Because the public opinions were so divided and we wanted to know what the hype was about (okay, I had heard it has a scene depicting a woman pleasuring herself but, that was not all), we decided to watch it.
To begin with, two hours was a stretch and to end with, the movie Veere Di Wedding is a classic case of a “road to hell paved with good intentions.”
In all earnestness, this was (perhaps) an attempt to be a movie about feminism – a term I find tricky, so, I will use “women empowerment” instead.
Oh, the many, many, many flaws with the premises.
- This bunch of four high-school besties come from frickin’ rich families. Obnoxiously rich.

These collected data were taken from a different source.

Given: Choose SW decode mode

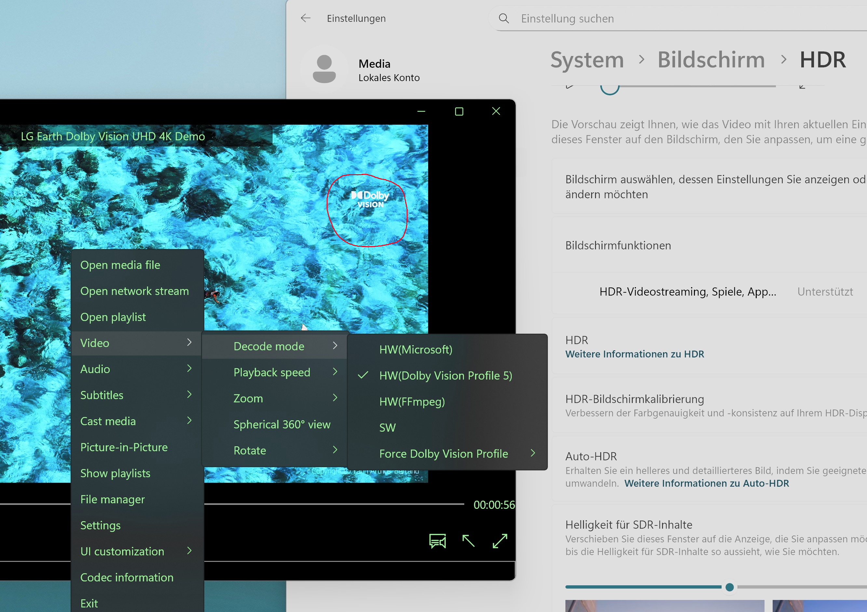Looking at the screenshot, I should 387,428.

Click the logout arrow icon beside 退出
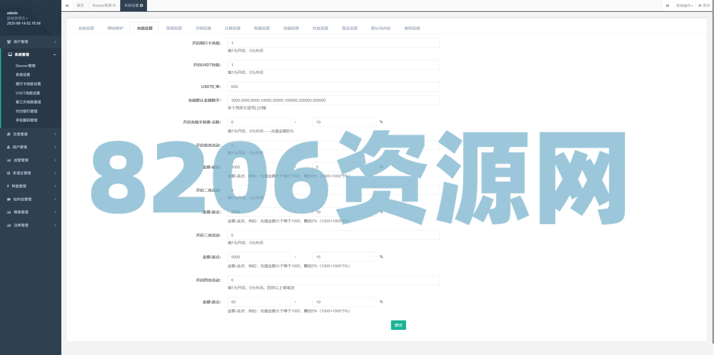[699, 5]
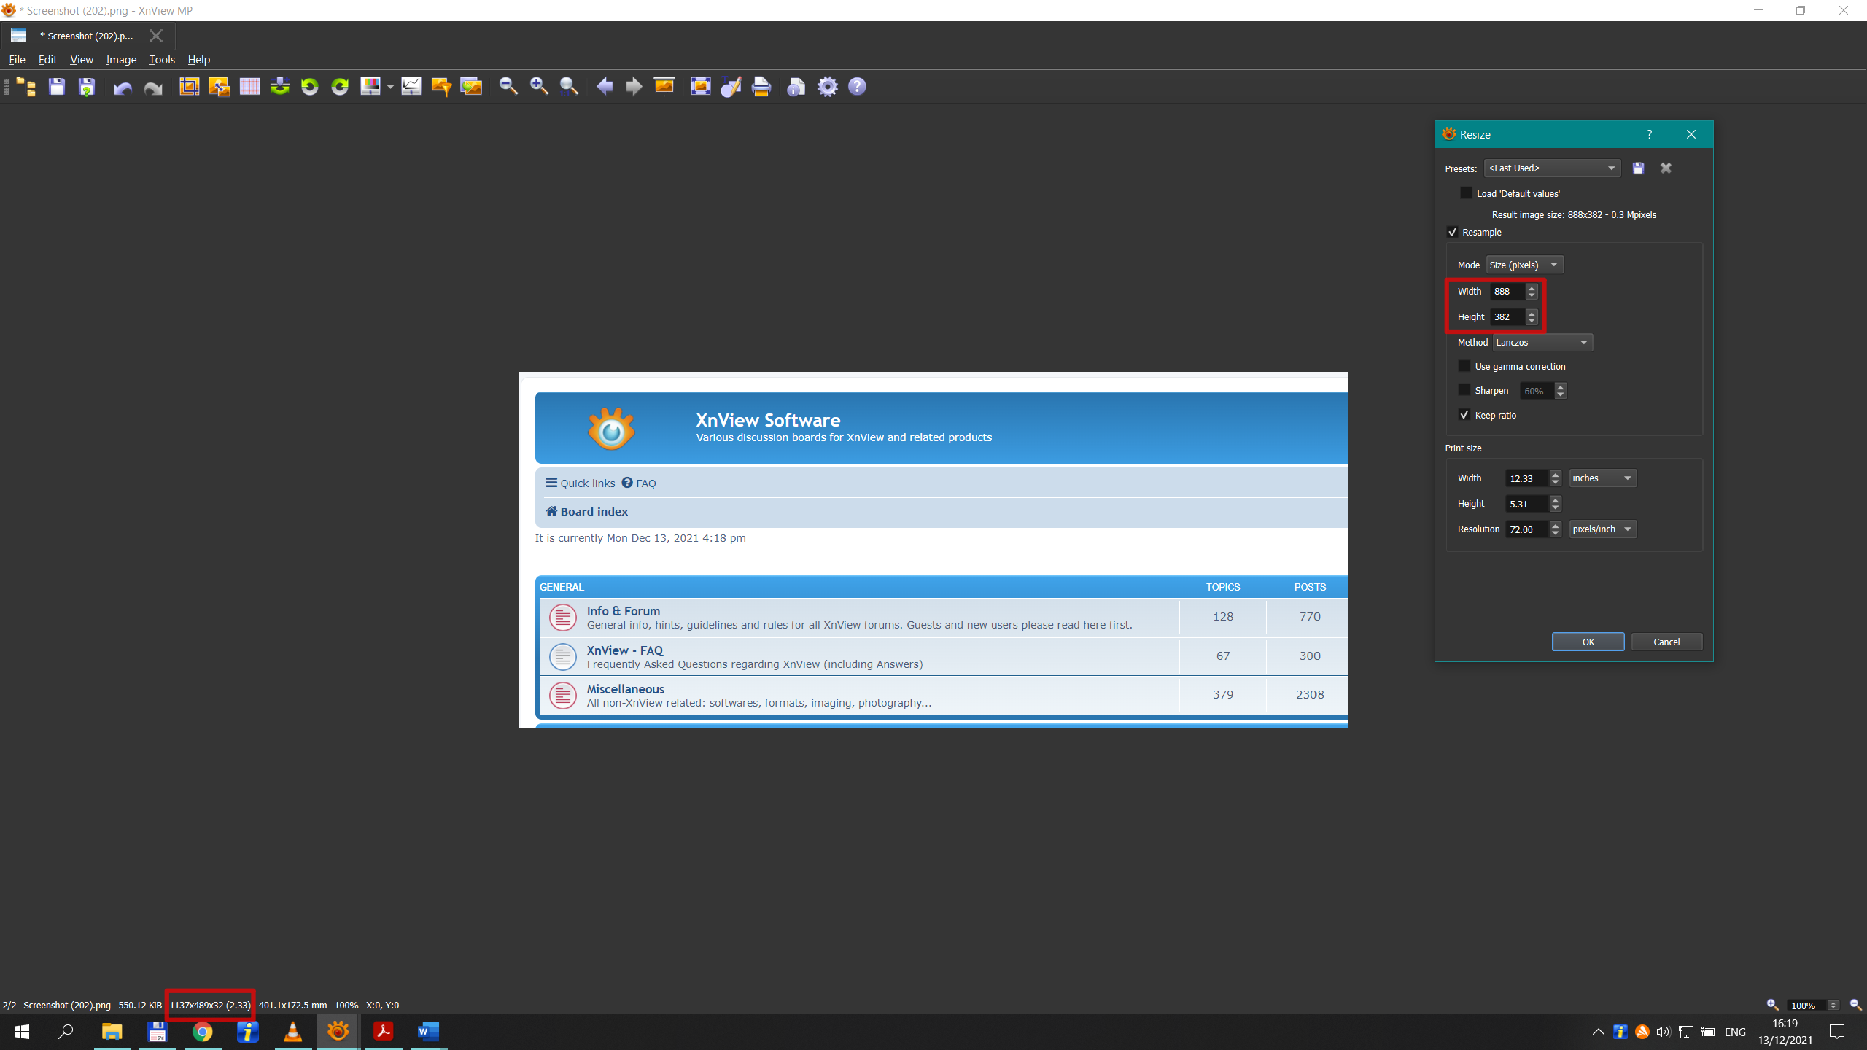The height and width of the screenshot is (1050, 1867).
Task: Toggle Use gamma correction checkbox
Action: click(1464, 366)
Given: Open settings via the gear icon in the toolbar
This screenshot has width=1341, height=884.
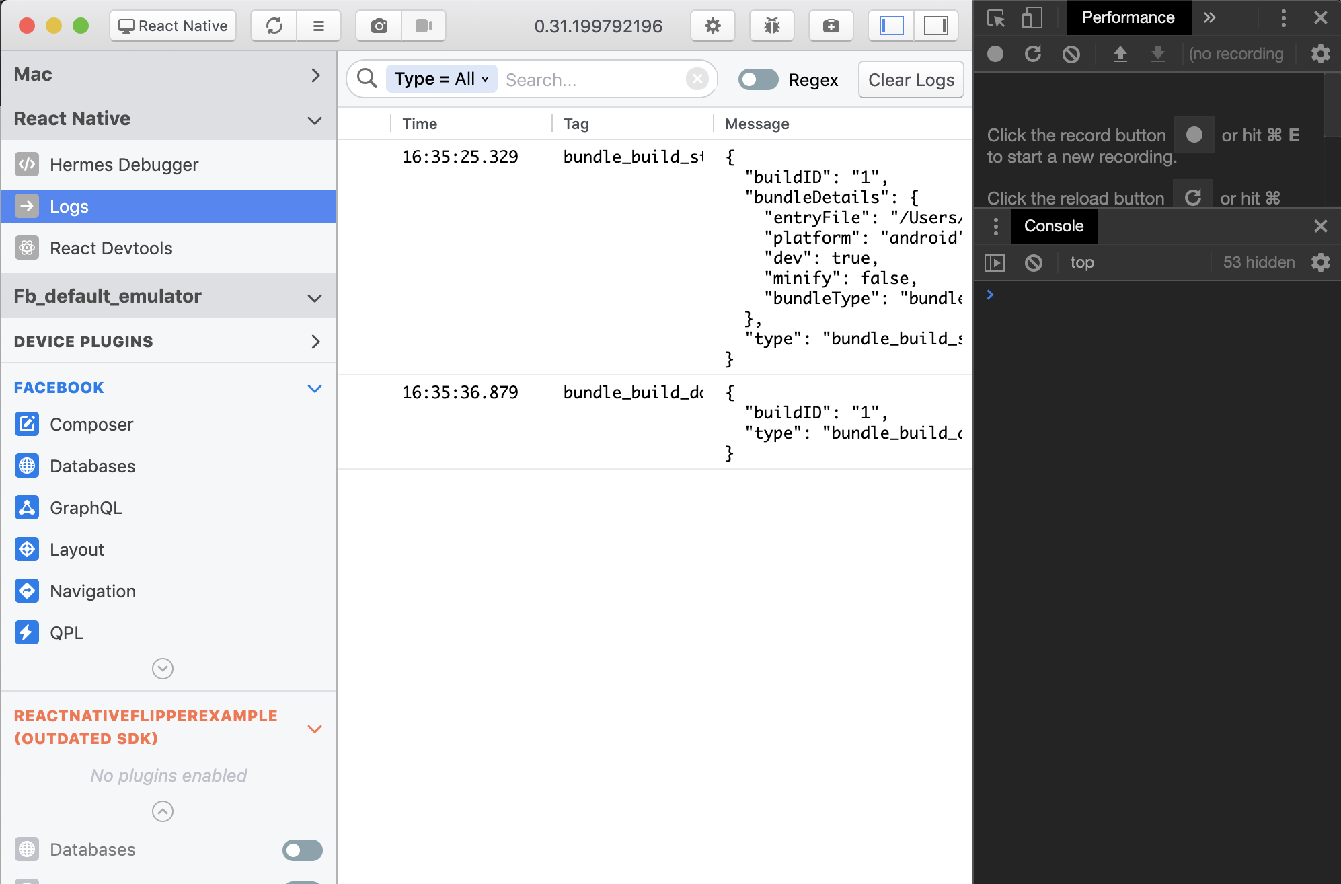Looking at the screenshot, I should pos(712,26).
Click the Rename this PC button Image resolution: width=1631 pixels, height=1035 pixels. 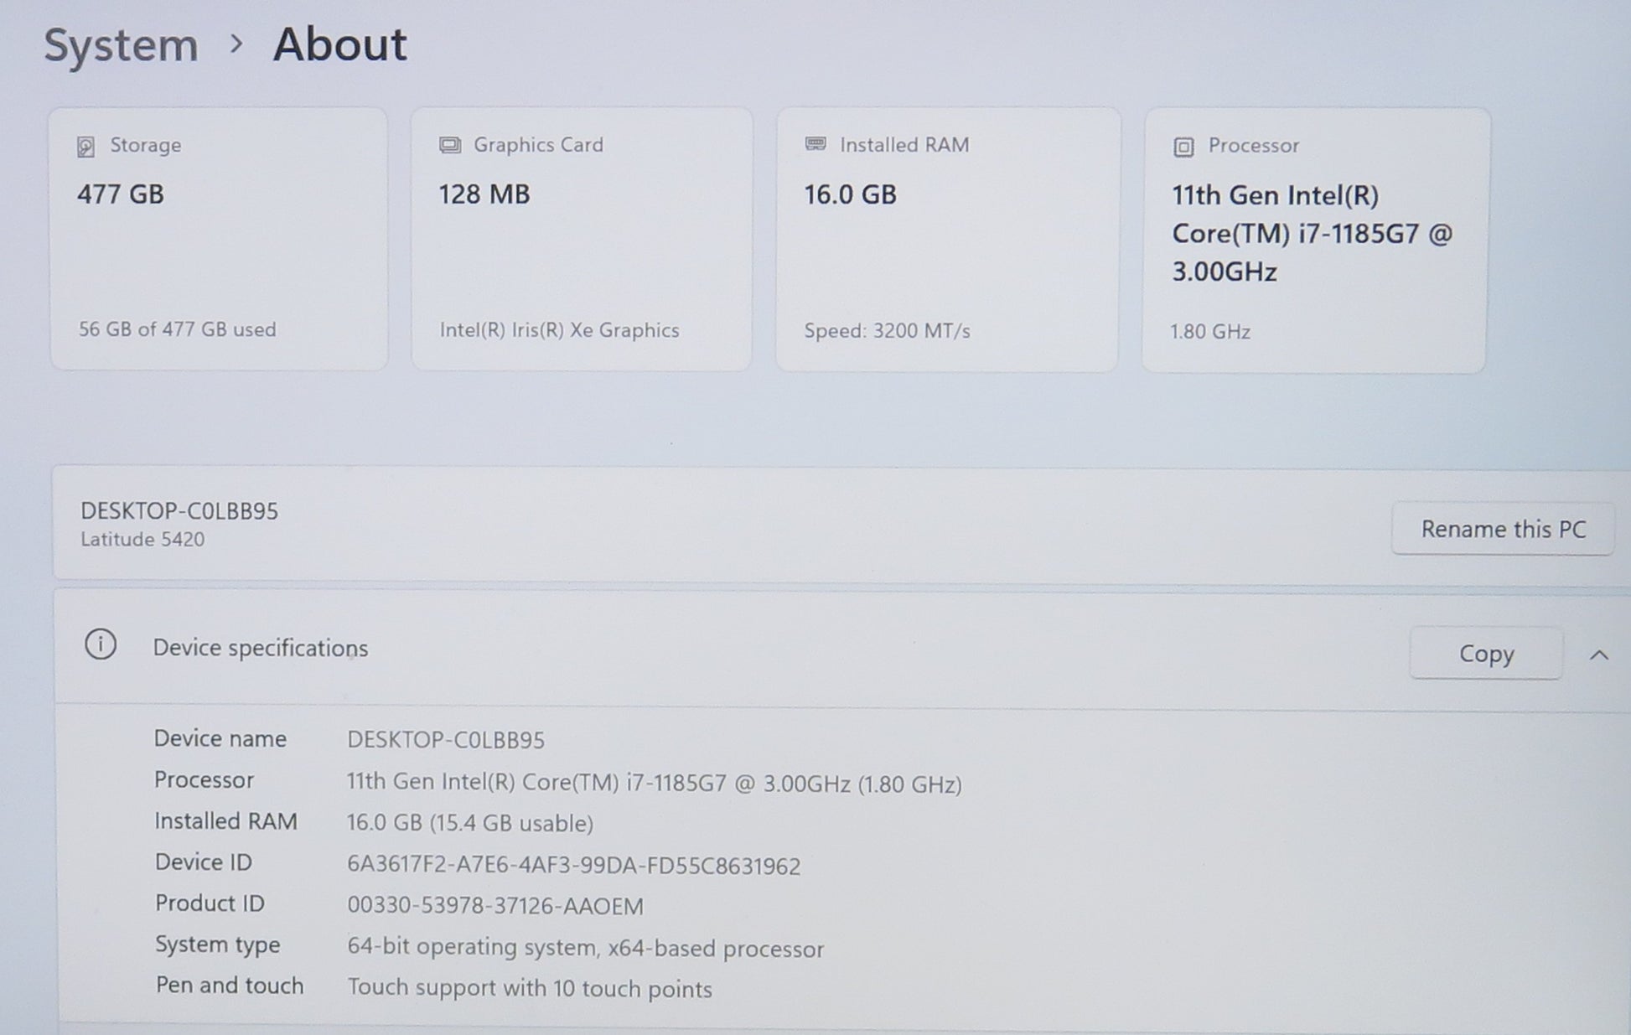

If you didn’t already know, the rules of women empowerment (or any sort of empowerment, for that matter) get extremely skewed with that kind of money.
- They are ALWAYS driving nothing less than Bentley, Lamborghini and Range Rover and then suddenly it cuts to one scene with zoomed in view of booking an Uber ride? This has to be the most tactless plugging of sponsors. EVER. Even Youtubers these days do a better job of inserting a message about sponsors.
- So the wife was was being divorced by the husband because he found her pleasuring herself? The last I heard, masturbating even if you have a partner is not all bad. What exactly was the point? That was the reason for divorce? What if she wasn’t ‘caught’? Like, what if he never found about it? They should have had a conversation about it like frickin’ adults.
- They wanted to do a female version of Zindagi Na Milegi Dobara and Dil Chahta Hai. That’s a wonderful, welcome “intention”. Technically speaking, it’s not a math equation where you replace the male protagonists with female and whoa! you’ve made a women-centric movie. It has to be more nuanced than that.
- Again, probably with “good intentions” in mind, one uncle was depicted as gay. And his partner had no character at all, no depth at all except for dressing up in pink and being shown as emasculate. Being gay is not the same as being a eunuch. These are such sensitive topics – you can’t reinforce another stereotype (dressing queer) just because you broke one (open gay relationship).
In the words of Joey, “it’s not a cat!”. This movie is not about woman empowerment. (Even though it may resemble one!) File it under another Bollywood bullsh*t.